Bu süreçte sosyal medyanın gücünden de faydalanmak isteyen Sena, hashtag kampanyalarıyla daha geniş kitlelere ulaşmayı planlıyor. Kadın cinayetleri, yalnızca kurbanların yaşadığı bir trajedi değil; aynı zamanda toplumu da derinden etkileyen bir mesele. Onun için bu konuda mücadele eden herkesin el birliğiyle hareket etmesi gerekiyor. Sena, bu düşüncelerini paylaşmanın yanı sıra, interaktif etkinlikler düzenleyerek insanların bir araya gelmesini teşvik ediyor. “Bir araya gelmek, dayanışma oluşturmak, sesimiz daha gür çıkacak,” diyerek, bu mücadelede yalnız olmadığını hissettirmek istiyor.
Sena’nın çağrısı, birçok kadın ve genç kızı cesaretlendirerek, toplumsal bir hareketin doğmasına öncülük etmeyi amaçlıyor.

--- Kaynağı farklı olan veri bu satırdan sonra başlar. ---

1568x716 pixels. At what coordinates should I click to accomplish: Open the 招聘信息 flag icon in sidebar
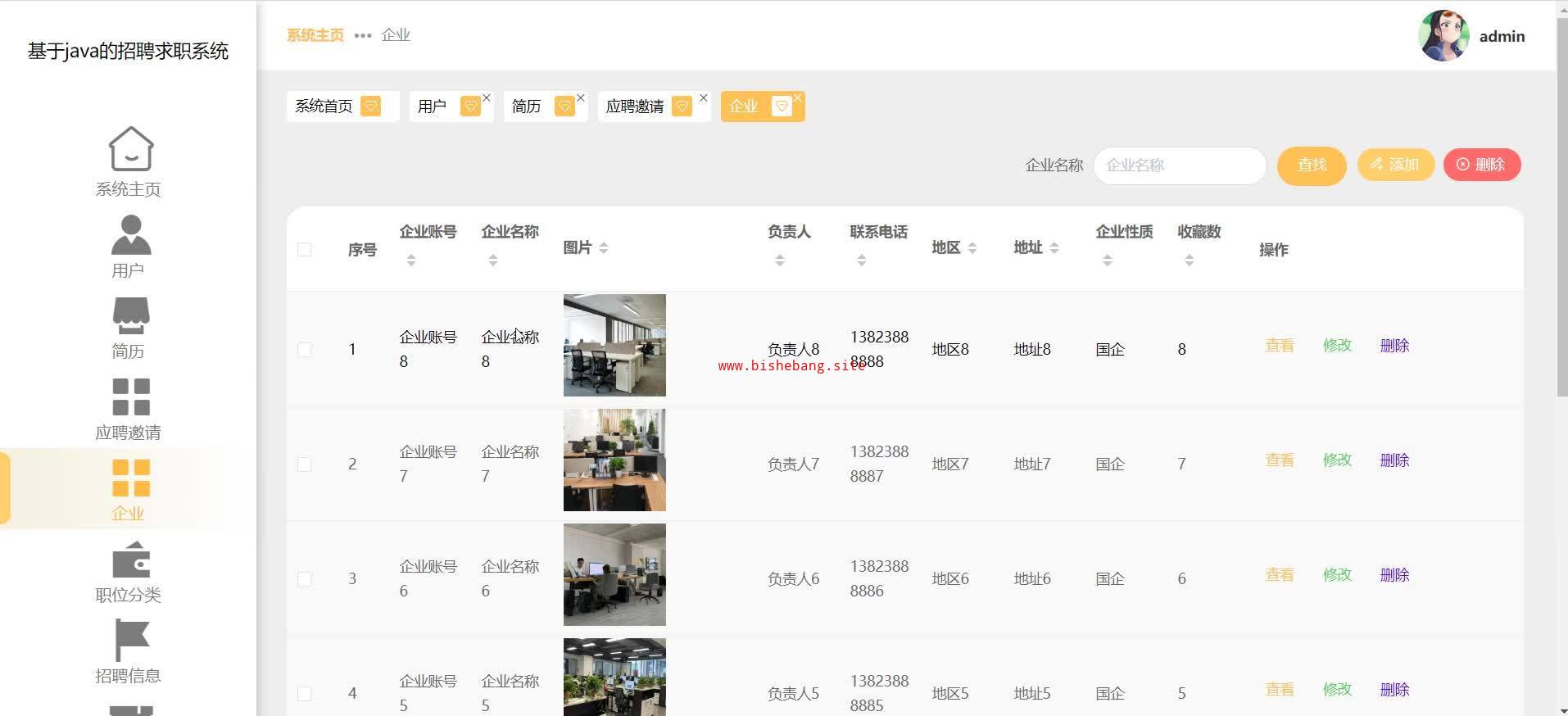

Kadın cinayetlerine karşı verilen bu savaş, yalnızca bir bireyin değil, herkesin sorumluluğu olmalı. Bu nedenle, Sena ve onun gibi düşünen kadınlar, toplumun her kesiminden destek bekliyor. Unutmamak gerekiyor ki, her kadın bir hayata, bir geleceğe sahiptir ve bunun korunması için hep birlikte mücadele etmemiz gerekiyor. Kadın cinayetlerinin artışını durdurmak için, bilinçlenmek ve sesimizi duyurmak elzemdir. Sena’nın çağrısı, yalnızca bir çığlık değil, aynı zamanda bir umut ışığıdır. Bu ışık, bizlere daha aydınlık bir gelecek sunmak için mücadele etmeyi gerektiriyor.